KARACHI: Pakistan’s current account deficit yawned $204 million or 56% to $567 million for October 2022 as compared to September’s $363 million, month-on-month (MoM), while it shrank 68% year-on-year (YoY), primarily owing to a continuous slowdown in imports, remittances.
According to data released by the State Bank of Pakistan (SBP) on Monday, during the first four months of this fiscal year (4MFY23), the current account deficit contracted by 47% year-on-year to $2.821 billion as compared to $5.305 billion during the same period of the previous fiscal.
“The monthly decline in deficit can primarily be attributed to the slump in workers’ remittances by 9% month-on-month ($221 million) to $2.216 million,” Spectrum Research, a brokerage house, said in a note.
During 4MFY22 or July-October FY2023, the overseas workers’ remittances also deteriorated by 9% or $927 million to $9.901 billion.

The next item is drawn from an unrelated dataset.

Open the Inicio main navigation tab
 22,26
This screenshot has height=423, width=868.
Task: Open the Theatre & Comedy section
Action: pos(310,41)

As the monthly average weakened to $2,475 million from $2.707 million.
“Switching towards informal channels on the higher spread between the inter-bank and open market, massive inflation, and increased interest rates in foreign countries likely weighed on the remittances,” the brokerage said.
However, during the period under review trade deficit narrowed by $79 million or 3% to $2.305 million, whereas exports diminished by 7% year-on-year to $2.282 million, while imports lowered by 5% year-on-year to $4.587 million.
According to the data, the exports of goods increased from $9.56 billion in Jul-October 2021-22 to $9.8 billion in the same period of the current fiscal year.
On the other hand, the imports of goods decreased from $23.32 billion to $20.6 billion in the period under review.
The overall trade deficit also shrank to $10.8 billion in the first four months of FY2023 as compared to the deficit of $13.75 billion in the same period of the previous fiscal year.
Similarly, the trade deficit in services narrowed to $812 million in July-October as compared to $1.3 billion in the same period of the previous year.
The deficit in primary income declined to $1.46 billion in 4MFY23 as compared to $1.5 billion in the same period of the previous year.
The combined deficit of goods, services, and primary income also declined to $13.1 billion in the corresponding period while during the same period of last year, the deficit was recorded at $16.6 billion.
“The shrinking of the import bill was mainly due to a slight dip in international commodity prices, similarly, the government’s moderate import policy also helped cut down the import bill,” Spectrum Research said.
As per the last monetary policy, SBP expects the current account deficit would sustain at 3% of GDP during FY2023.